In the middle, several authors, found good sensitivity and specificity, and moreover among these, Jacob et al. although the good sensitivity and specificity [7], concludes that HE4 do not adds any benefit in early detection of ovarian cancer.
On the other hand, HE4 is extremely useful in discriminating between ovarian cancer, cysts or benign ovarian masses and endometrial carcinoma. In our study we have tested both CA 125 and He4 in a consecutive and pre-surgery series of patients observed. According to Table 1 and Figure 1, we found that the two markers had a similar behavior with a slightly better sensitivity to HE4 in cervical and vulvar tumors. Furthermore, both HE4 and CA125 appeared to be differentially expressed in a statistically significant manner when compared to the menopausal status.

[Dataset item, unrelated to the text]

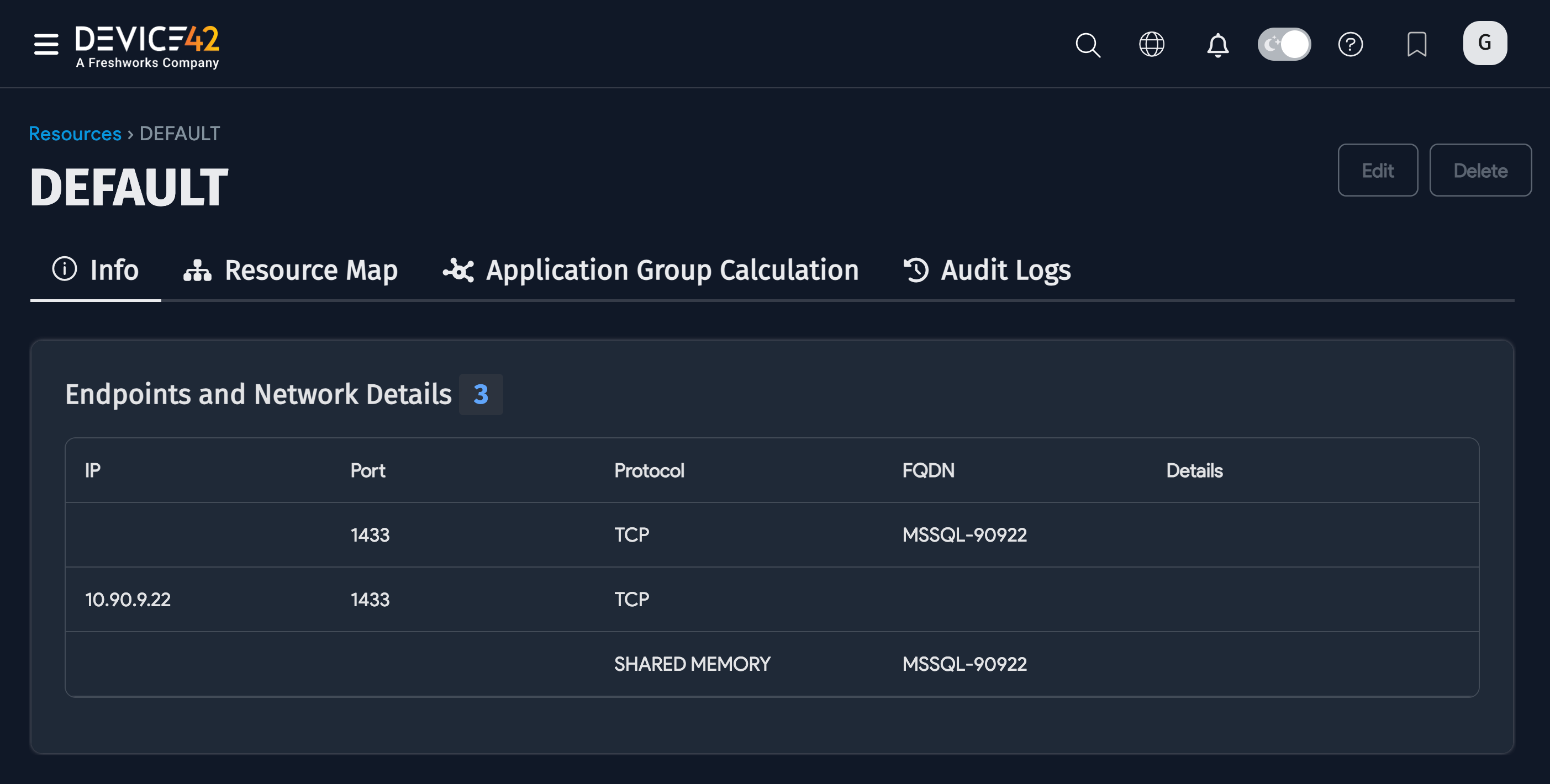Open the user avatar menu

(1484, 43)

Figure 1: In A) and B) HE4 and CA125 levels in a. Cervical cancer (n=7), b. Vulvar cancer (n=9), c. Beingn diseases (n=8), and d. Other diseases (n=2). In C) and D) are depicted HE4 and CA125 comparison results between pre (d; n=13) and post (e; n=13) and post (e; n=13) menopausal status. See the text for details.
The results of our study suggest that CA 125 and HE4 should be included in the preliminary management of patients referred for surgical treatment in a Gynecologic Oncology Unit. A larger sample size is necessary in order to understand the role of these markers, particularly sensitivity and specificity. Probably their use might be more appropriate during follow-up of the disease.
Conclusion
In our experience, CA 125 and HE4 seem to correlate in particular with the menopausal state and therefore with the age of the patients. On the contrary it does not seem that these markers correlate with the type of lesion. Considering the small number of patients, and therefore the limit of our results, we are continuing to enroll other patients to test our hypothesis on a larger population.